J'étais un enfant de huit ans
au milieu des années 90.
J'ai grandi dans le sud des Philippines.
Huit ans est assez jeune
pour ne pas avoir conscience
de ce que la société attend de chacun
mais assez vieux pour être conscient
de ce qu'il se passe autour de vous.
Nous vivions dans une maison
avec une seule chambre,
nous étions cinq.
Notre hameau était constitué de maisons
faites principalement de bois
et de tôles ondulées.
Ces maisons ont été construites
très proches l'un de l'autre
le long de routes non bitumées.
On s'attendait à très peu
voire pas de vie privée du tout.
Quand une dispute éclatait
dans la maison d'à côté,
vous entendiez tout.
Ou s'il y avait quelque chose ...
si une certaine chose avait lieu --
(Rires)
vous l'entendiez probablement aussi.
(Rires)
Comme tout enfant, j'ai appris
ce à quoi ressemblait une famille.
C'est un homme, une femme
et un ou plusieurs enfants.
Mais j'ai aussi appris
que ce n'était pas toujours ainsi.
Il y avait d'autres ensembles
qui fonctionnaient aussi bien.
Il y avait une famille
de trois personnes dans la rue.
La femme s'appelait Lenie.
Lenie avait de longs cheveux noirs,
souvent en queue de cheval,
et des ongles manucurés.
Elle sortait toujours
avec un peu de maquillage
et son rouge à lèvres caractéristique.
La moitié de Lenie,
je me souviens peu de lui
à part qu'il avait un penchant
pour les marcels blancs
et les chaînes en or autour de son cou.

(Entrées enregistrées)
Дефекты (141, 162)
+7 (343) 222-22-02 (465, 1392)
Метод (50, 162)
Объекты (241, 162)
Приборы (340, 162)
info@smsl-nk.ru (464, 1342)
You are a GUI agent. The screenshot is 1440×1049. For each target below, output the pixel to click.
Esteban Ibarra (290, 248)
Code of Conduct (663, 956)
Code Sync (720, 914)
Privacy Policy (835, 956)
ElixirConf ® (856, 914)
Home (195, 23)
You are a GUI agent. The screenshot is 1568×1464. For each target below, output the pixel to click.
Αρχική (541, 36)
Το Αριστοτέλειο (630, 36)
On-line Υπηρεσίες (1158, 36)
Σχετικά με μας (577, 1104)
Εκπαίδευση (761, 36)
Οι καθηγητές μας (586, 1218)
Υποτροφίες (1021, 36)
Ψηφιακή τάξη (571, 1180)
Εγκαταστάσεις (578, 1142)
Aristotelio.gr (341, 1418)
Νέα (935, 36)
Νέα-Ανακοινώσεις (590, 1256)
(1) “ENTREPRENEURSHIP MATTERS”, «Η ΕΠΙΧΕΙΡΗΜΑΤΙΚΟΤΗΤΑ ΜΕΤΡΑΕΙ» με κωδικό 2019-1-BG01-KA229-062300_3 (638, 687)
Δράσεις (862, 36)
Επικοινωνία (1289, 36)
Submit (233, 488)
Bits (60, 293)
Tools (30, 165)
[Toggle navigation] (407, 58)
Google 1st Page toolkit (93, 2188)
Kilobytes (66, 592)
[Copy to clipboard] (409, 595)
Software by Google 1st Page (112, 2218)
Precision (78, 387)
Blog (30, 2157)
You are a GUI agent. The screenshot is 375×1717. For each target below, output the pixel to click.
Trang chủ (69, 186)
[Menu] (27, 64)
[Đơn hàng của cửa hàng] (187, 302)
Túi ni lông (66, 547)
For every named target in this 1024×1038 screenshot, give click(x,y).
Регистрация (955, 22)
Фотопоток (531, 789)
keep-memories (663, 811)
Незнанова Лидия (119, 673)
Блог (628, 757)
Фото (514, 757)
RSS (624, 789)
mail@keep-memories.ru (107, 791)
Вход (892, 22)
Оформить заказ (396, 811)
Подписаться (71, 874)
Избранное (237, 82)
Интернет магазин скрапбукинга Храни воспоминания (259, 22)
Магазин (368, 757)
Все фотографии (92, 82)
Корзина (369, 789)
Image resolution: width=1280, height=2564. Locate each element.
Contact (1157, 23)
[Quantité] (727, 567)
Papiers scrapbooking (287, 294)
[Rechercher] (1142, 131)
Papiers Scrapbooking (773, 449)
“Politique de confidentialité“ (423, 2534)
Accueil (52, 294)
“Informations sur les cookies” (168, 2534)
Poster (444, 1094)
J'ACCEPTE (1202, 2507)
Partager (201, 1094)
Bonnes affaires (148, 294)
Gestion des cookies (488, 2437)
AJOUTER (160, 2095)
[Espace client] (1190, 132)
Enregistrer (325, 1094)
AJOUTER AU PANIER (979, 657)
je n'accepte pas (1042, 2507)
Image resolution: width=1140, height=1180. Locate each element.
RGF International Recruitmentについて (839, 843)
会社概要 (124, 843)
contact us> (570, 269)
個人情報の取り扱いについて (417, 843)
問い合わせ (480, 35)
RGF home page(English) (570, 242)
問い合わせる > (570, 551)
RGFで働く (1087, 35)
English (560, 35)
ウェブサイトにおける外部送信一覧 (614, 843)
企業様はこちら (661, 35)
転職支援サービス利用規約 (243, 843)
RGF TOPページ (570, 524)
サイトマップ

> **Objectifs**:
1. D'après le récit d'enfance, en quoi l'âge de huit ans est-il un âge particulier ? Répondez en une à trois phrases.
2. Poursuivez le récit d'enfance à partir de la dernière phrase donnée.

> **Réponses aux consignes**:
1. À huit ans, on est assez jeune pour ne pas avoir conscience de ce que la société attend de chacun. On est pourtant assez vieux pour être conscient de ce qui se passe autour de soi.

2.
Leur fille était ma cadette
de quelques années.
Tout le monde au village
connaissait Lenie.
Elle possédait et dirigeait
le salon de beauté le plus populaire
de notre quartier.
A chaque fois que leur famille
marchait dans la rue,
elle était accueillie avec des sourires
et occasionnellement arrêtée
pour faire la causette.
Ce qui est intéressant au sujet de Lenie,
c'est qu'elle était une femme transgenre.
Elle illustrait l'une des histoires
de longue date sur les Philippines
et la diversité de genre.
Lenie était la preuve que souvent,
nous pensons qu'une chose est étrange
uniquement car
elle ne nous est pas familière
ou que nous n'avons pas pris le temps
d'essayer de la comprendre.
Dans la plupart des cultures
à travers le monde,
le genre est une dichotomie femme-homme.
Ce sont ces classes d'individus
immuables, non négociables et distinctes.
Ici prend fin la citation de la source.